Zmarł ukochany aktor. Widzowie go uwielbiali
Smutne wieści ze świata kina. Nie żyje Andre Braugher, kochany przez widzów aktor filmowy i telewizyjny. Zasłynął między innymi rolami w serialu "Wydział zabójstw Baltimore", gdzie grał detektywa, a także w bijącym rekordy popularności komediowym "Brooklyn 9-9", gdzie wcielił się w rolę kapitana Raya Holta. To właśnie ta kreacja przyniosła mu najwięcej nagród i nominacji. Widzowie mogą go jednak pamiętać także z serialu "Żona idealna" i jego spin-offu "Sprawa idealna" oraz z filmów: "Miasto aniołów" i "Lęk pierwotny". Z powodzeniem grał też na deskach teatrów.

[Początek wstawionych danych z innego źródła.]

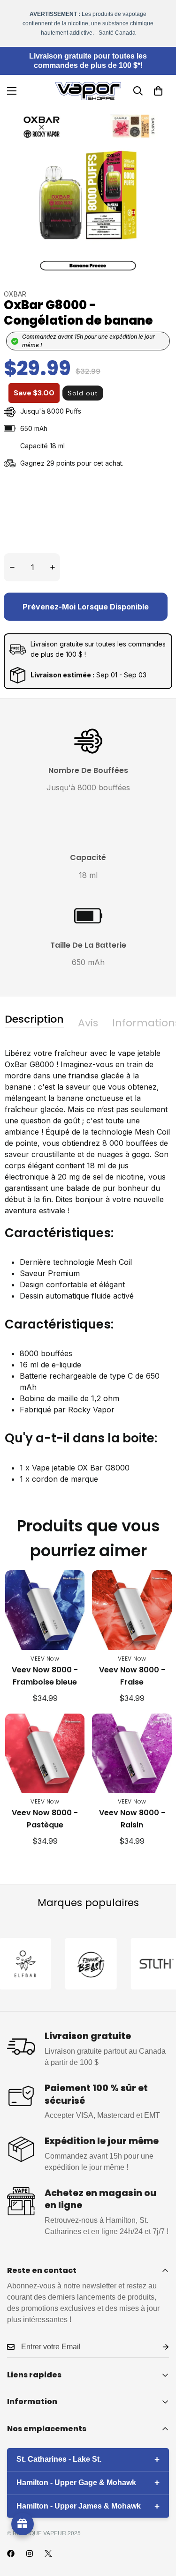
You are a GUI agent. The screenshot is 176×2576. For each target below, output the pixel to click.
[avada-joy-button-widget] (22, 2524)
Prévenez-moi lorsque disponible (86, 606)
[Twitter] (48, 2553)
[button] (158, 91)
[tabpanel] (88, 1273)
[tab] (34, 1019)
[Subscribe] (158, 2347)
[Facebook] (11, 2553)
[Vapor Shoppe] (88, 91)
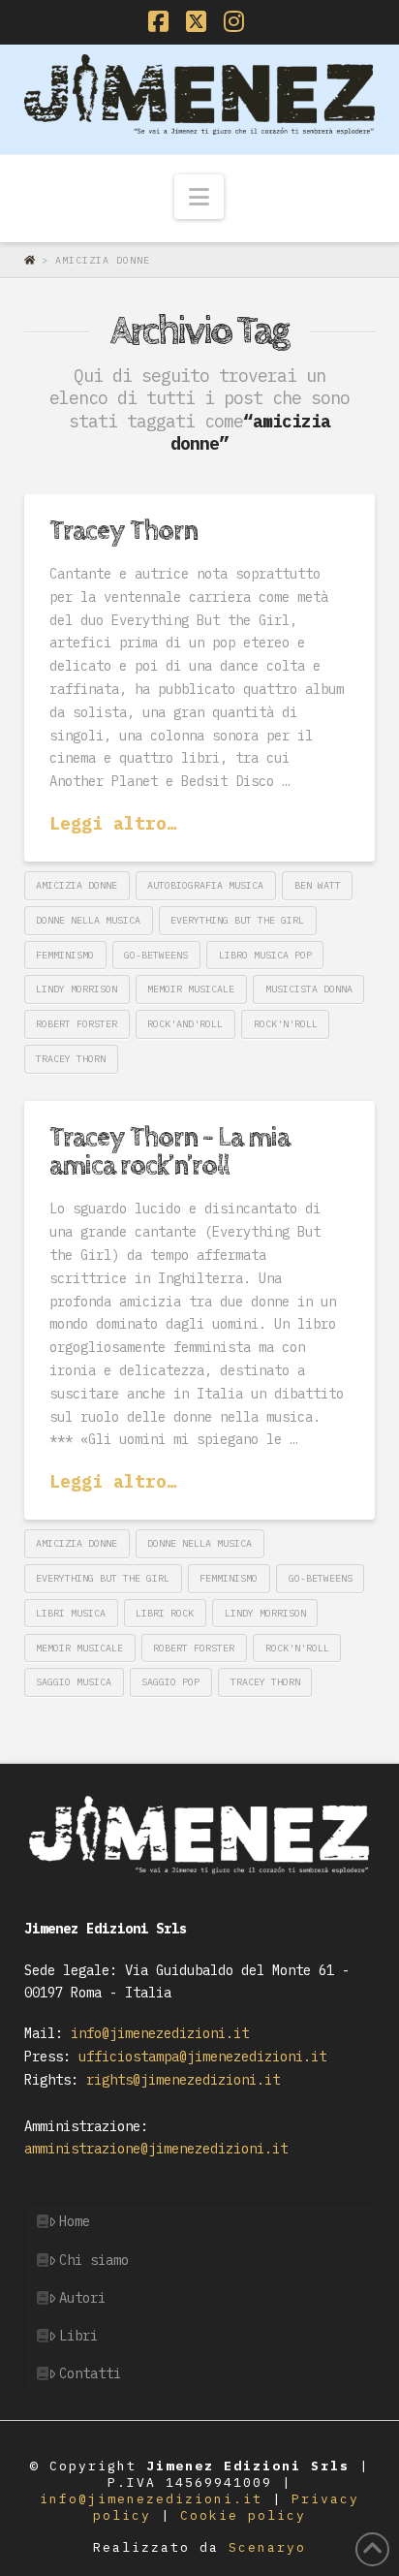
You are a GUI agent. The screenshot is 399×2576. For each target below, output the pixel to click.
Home (74, 2221)
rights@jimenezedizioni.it (179, 2080)
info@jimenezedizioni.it (156, 2033)
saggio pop (170, 1682)
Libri (78, 2335)
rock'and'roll (185, 1024)
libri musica (71, 1613)
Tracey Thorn (123, 531)
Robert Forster (76, 1024)
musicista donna (309, 989)
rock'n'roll (286, 1024)
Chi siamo (94, 2260)
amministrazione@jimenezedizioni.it (156, 2148)
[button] (199, 196)
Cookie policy (243, 2515)
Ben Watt (317, 885)
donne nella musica (88, 920)
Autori (82, 2298)
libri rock (165, 1613)
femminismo (65, 955)
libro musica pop (265, 955)
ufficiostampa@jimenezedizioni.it (198, 2056)
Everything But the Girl (237, 920)
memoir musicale (190, 989)
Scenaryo (267, 2547)
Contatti (90, 2373)
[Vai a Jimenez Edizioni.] (33, 260)
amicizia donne (76, 885)
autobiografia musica (205, 885)
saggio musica (73, 1682)
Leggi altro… (113, 823)
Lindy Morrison (76, 989)
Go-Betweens (156, 955)
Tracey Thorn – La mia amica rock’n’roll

Nie żyje Andre Braugher. "Wielki talent"
O śmierci gwiazdora poinformował jego menadżer. Braugher umarł w miniony poniedziałek, 11 grudnia "po krótkiej chorobie". Na co chorował - na razie nie ujawniono. Wiadomo, że zostawił swoją ukochaną żonę, Ami Brabson, z którą przeżył ponad 30 lat, oraz trzech synów: Michaela, Isaiaha i Johna Wesleya. "Był jednym z najbardziej utalentowanych aktorów dramatycznych w historii, a potem zdecydował się spróbować komedii i od razu stał się jedną z najzabawniejszych osób, jakie kiedykolwiek to robiły" - żegnają go producenci "Brooklyn 9-9". "Ale jeszcze większe niż jego talent aktorski były szczęście i radość, jakie przynosił otaczającym go osobom. A jego uśmiech… był najwspanialszy, najjaśniejszy" - dodają.